● DOCUMENT SECTION:

* Begin *

Vol. XXII, No. 129 [ BusinessWorld Online ]
Monday, February 2, 2009 | MANILA, PHILIPPINES
MACTAN, CEBU — The declaration of a P4.5-billion Korean waterpark and resort as the first tourism economic zone in Cebu is expected to boost sales of the resort’s condominium units despite the global economic turmoil this year.
Foreign buyers of the condominium units at the Imperial Palace Waterpark Resort & Spa will be exempted from the 12% value-added tax (VAT), said Bruce Chiongbian, vice-president of Philippine BXT Corp., developer of the resort.
"That’s an investment advantage that foreign buyers will enjoy. This declaration benefits not only the developer but also the buyers," Mr. Chiongbian said.
He noted that as of Friday, almost half of the 425 condominium units had been committed, mostly to Koreans. The project has been accredited with the Tourism department’s "Live Your Dreams" campaign, which encourages foreign investors to buy second homes here.
The resort has also been accredited as a deluxe hotel in a triple A resort and will have 557 rooms spread in six mid-rise buildings and 24 pool villas that are being built on an eight-hectare property in Maribago, Lapu-Lapu City on Mactan island. About 90% of the resort has been completed and it is scheduled to open in summer. It will employ about 1,500 workers when it opens in March or April. Recruitment is ongoing, Mr. Chiongbian added.
Last week, the Cordova municipal government gave Phil BXT the go-signal to proceed with the development of a P1-billion, 18-hole championship golf course and retirement village that will complement the resort. Mr. Chiongbian said they had bought a 36-hectare property in Cordova, also in Mactan and about 15 minutes away from the resort, for the golf course. The municipal government has invited them to expand towards its planned reclamation area.

* End *

● DIRECTIONS FOR THIS TASK: Resume the news article about the Cebu waterpark resort, picking up right after its final sentence. The listing comes from a separate source unrelated to the news article about the Cebu waterpark resort.

● SOURCE MATERIAL:
* Begin *

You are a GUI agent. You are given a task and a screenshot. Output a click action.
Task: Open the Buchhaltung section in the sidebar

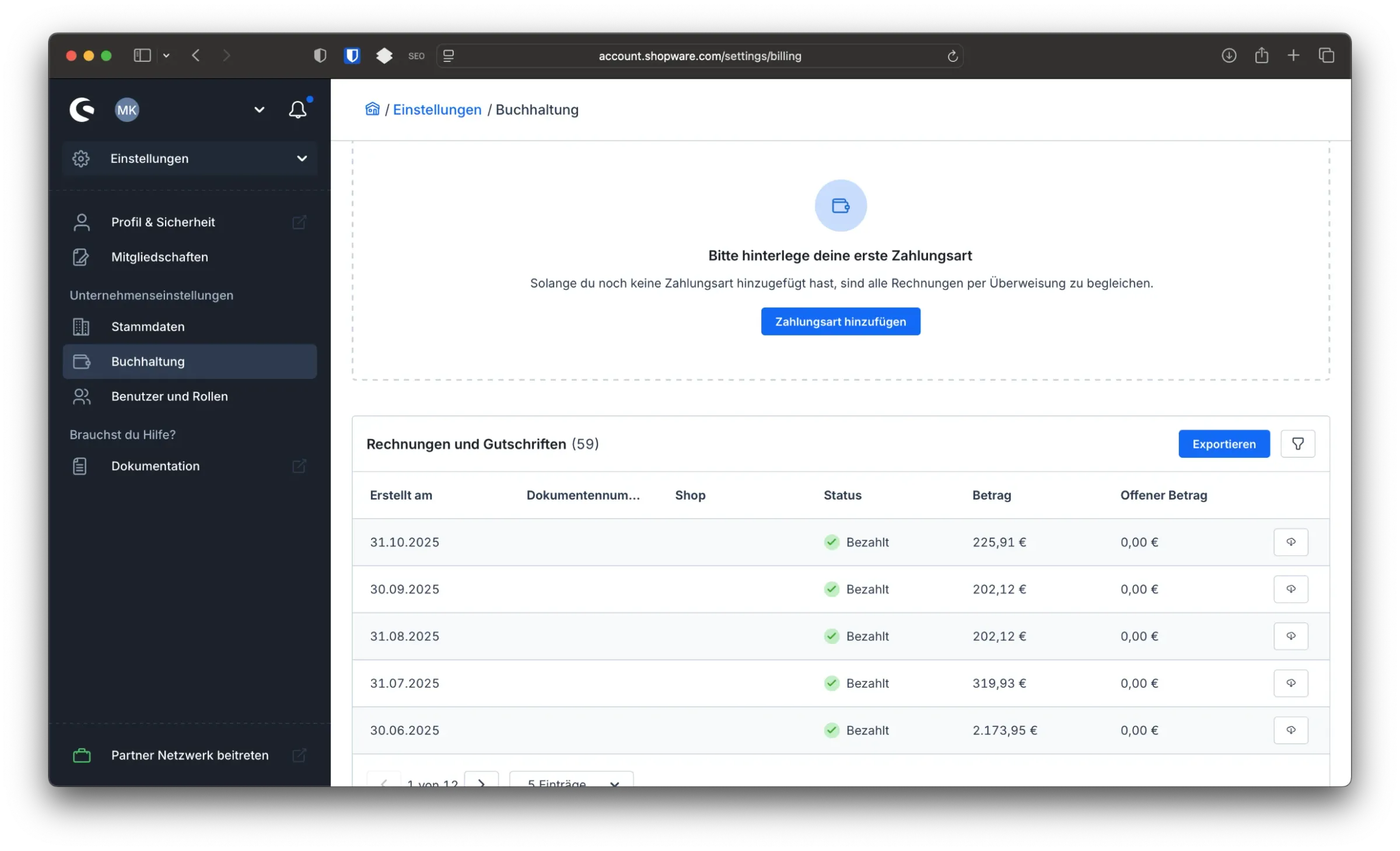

* End *

● SOLVED EXERCISE:
They expect to complete the golf academy and a three-hectare retirement village by the first quarter of next year.
Also on Friday, the Tourism department and the Philippine Economic Zone Authority (PEZA) signed a deal identifying the activities and capital equipment in a tourism economic zone that are eligible for fiscal incentives.
Facilities covered by the incentives are deluxe or first-class hotels, condominiums and serviced residences/apartments; triple A class resorts; theme parks; museums and art galleries; health and wellness facilities; sports and recreational centers; international convention centers; and airport, seaport and marina. A list of equipment that are eligible for tax and duty-free importation was also included.
Tourism Secretary Joseph H. Durano said the venture is the biggest Korean investment so far in the local tourism industry, adding that it would boost Cebu’s capacity to accommodate foreign tourists and encourage more Korean investments.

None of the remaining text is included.